╭─ Zeilen
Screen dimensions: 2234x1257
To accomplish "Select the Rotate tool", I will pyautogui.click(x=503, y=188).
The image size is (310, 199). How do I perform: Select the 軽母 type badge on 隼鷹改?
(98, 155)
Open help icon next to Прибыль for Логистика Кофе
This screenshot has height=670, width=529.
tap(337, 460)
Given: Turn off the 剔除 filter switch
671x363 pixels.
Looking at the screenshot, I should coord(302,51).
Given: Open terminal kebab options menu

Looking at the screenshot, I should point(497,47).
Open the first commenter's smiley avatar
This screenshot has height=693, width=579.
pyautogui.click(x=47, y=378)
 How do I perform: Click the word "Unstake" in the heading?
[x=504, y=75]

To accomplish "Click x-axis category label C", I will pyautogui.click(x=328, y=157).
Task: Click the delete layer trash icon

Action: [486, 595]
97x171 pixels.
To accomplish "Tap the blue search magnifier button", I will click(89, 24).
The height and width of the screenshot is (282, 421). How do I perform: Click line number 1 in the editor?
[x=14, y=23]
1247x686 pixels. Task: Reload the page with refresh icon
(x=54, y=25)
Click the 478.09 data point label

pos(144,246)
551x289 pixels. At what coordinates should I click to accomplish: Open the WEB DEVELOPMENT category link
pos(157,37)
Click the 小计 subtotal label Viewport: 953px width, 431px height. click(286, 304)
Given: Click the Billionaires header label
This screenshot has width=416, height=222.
╰─
**Aufgabenbeschreibung:**
Sammle alle Zeilen oben, in denen das Wort „pixels“ vorkommt, und gib sie vollständig wieder. Groß- und Kleinschreibung ist dabei zu beachten.

**Schriftliche Antwort:**
671x363 pixels.
97x171 pixels.
1247x686 pixels. Task: Reload the page with refresh icon
551x289 pixels. At what coordinates should I click to accomplish: Open the WEB DEVELOPMENT category link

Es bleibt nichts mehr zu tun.